Saved entries =>
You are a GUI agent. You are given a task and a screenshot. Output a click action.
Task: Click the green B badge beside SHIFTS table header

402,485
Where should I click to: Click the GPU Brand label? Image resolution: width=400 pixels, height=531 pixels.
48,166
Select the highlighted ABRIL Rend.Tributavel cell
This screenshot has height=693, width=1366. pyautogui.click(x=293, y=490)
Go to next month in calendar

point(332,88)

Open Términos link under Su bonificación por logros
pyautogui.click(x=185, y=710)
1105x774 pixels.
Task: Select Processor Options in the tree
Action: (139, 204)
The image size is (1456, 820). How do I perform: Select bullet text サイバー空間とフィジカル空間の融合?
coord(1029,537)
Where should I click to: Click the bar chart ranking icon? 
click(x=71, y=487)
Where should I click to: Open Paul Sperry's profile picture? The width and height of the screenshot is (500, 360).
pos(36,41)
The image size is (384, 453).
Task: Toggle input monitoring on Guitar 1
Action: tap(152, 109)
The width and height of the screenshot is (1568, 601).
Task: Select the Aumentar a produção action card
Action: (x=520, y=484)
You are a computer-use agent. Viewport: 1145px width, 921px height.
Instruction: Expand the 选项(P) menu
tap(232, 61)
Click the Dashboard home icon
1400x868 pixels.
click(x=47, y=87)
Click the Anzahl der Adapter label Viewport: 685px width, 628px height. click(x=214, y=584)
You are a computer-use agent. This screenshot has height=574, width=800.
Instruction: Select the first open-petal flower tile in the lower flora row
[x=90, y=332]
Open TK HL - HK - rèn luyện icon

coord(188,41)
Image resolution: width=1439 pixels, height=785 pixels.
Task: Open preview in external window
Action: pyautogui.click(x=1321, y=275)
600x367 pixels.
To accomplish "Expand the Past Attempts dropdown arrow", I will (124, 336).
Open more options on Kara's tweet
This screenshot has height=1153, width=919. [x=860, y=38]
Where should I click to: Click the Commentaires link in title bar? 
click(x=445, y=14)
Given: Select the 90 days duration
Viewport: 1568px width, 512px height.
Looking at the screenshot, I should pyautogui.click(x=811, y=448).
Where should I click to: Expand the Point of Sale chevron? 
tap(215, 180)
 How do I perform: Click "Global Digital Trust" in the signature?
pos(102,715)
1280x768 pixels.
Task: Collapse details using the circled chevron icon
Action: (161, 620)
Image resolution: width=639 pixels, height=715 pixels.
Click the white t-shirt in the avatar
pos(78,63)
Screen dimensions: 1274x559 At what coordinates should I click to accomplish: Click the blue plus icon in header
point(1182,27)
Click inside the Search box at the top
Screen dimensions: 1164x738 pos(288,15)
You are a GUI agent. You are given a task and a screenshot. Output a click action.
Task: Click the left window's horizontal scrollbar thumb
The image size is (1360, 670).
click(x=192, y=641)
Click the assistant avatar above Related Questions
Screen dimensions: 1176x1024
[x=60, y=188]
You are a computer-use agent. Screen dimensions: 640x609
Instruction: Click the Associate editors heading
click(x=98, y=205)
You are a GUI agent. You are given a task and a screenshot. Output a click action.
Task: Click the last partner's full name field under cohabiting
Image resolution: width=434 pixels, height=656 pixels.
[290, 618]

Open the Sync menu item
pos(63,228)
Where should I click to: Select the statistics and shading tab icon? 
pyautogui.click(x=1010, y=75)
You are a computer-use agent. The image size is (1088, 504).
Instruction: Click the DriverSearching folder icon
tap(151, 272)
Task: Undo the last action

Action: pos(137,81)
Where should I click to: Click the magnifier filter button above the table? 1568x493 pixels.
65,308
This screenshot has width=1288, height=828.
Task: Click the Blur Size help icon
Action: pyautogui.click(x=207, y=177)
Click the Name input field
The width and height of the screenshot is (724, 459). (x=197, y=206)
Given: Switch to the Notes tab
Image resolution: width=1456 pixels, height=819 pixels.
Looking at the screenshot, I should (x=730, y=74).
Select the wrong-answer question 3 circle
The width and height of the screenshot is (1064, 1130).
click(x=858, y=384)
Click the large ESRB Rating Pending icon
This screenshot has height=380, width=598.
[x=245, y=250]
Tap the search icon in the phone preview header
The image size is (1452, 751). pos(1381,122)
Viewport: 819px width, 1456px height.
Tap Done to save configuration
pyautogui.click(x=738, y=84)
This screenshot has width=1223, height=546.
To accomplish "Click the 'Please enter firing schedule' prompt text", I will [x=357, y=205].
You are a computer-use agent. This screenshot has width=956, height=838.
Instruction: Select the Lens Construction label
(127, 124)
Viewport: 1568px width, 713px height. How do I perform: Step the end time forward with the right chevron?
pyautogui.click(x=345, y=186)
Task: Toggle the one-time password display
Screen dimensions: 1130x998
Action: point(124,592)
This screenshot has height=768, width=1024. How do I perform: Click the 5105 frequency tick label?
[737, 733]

Problem details => Return every line of the preceding records in which the word "agent" appears.

Answer section =>
You are a GUI agent. You are given a task and a screenshot. Output a click action.
You are a computer-use agent. Viewport: 1145px width, 921px height.
You are a computer-use agent. This screenshot has height=574, width=800.
You are a GUI agent. You are given a task and a screenshot. Output a click action.
You are a computer-use agent. Screen dimensions: 640x609
You are a GUI agent. You are given a task and a screenshot. Output a click action.
You are a computer-use agent. The image size is (1088, 504).
You are a computer-use agent. This screenshot has width=956, height=838.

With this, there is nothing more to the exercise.